Pixel coordinate grounding data
+++
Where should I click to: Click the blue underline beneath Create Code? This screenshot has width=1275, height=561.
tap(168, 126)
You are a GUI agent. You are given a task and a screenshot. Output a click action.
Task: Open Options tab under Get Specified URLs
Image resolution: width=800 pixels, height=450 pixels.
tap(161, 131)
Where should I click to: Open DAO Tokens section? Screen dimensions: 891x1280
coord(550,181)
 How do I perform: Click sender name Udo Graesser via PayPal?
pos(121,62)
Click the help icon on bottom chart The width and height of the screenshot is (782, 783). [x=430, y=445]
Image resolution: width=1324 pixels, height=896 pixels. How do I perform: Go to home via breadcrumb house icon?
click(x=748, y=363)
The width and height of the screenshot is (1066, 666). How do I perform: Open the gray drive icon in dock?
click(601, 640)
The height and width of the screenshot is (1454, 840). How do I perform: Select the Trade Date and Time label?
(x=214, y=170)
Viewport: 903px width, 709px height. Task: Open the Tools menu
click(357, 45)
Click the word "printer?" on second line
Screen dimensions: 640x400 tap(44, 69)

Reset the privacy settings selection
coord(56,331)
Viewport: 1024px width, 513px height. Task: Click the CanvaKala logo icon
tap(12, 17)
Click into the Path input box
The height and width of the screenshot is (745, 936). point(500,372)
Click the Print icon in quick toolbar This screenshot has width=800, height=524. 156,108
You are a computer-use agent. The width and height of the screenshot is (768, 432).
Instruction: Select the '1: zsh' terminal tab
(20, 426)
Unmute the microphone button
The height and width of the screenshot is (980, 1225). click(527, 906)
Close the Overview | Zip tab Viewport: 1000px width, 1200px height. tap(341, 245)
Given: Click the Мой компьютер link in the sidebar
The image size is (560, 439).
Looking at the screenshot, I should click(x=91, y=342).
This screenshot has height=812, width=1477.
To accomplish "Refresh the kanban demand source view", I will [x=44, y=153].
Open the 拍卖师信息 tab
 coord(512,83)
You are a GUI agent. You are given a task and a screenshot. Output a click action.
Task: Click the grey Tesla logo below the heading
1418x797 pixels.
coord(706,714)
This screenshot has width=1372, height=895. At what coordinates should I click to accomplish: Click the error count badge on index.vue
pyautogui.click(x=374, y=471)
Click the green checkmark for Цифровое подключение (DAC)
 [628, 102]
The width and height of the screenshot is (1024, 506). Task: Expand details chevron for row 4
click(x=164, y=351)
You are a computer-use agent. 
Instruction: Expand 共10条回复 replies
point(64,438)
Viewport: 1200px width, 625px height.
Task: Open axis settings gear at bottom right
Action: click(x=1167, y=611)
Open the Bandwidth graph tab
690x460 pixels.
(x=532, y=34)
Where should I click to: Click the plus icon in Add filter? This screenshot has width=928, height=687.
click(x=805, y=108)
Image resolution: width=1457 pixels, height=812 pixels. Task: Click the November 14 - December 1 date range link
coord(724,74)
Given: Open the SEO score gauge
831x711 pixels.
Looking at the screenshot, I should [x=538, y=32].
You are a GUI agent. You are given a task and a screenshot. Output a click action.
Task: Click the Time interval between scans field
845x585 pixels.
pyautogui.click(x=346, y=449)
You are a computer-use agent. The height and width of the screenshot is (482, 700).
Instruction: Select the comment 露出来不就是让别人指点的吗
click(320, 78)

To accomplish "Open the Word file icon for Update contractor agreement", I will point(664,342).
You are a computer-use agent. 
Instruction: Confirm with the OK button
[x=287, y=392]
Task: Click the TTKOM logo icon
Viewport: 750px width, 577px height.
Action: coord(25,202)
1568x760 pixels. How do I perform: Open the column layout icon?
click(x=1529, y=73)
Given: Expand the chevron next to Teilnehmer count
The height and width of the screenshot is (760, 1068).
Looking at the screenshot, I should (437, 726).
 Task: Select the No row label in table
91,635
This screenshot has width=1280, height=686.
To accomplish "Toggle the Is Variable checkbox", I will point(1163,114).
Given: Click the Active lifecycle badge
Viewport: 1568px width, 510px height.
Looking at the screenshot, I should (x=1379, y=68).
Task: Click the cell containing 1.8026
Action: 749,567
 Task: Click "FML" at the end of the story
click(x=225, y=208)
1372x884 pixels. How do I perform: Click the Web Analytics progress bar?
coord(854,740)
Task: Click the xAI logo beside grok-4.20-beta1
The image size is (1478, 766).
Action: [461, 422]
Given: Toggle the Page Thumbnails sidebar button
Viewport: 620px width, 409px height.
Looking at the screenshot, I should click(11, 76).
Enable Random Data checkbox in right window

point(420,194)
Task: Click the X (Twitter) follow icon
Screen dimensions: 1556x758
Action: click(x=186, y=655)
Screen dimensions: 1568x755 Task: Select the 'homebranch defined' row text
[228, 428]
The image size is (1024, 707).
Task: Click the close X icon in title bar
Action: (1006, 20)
+++
→ ABOUT THIS EXERCISE:
Find how many lines of the entries contain "will". Respond with the number only.

→ SOLVED EXERCISE:
3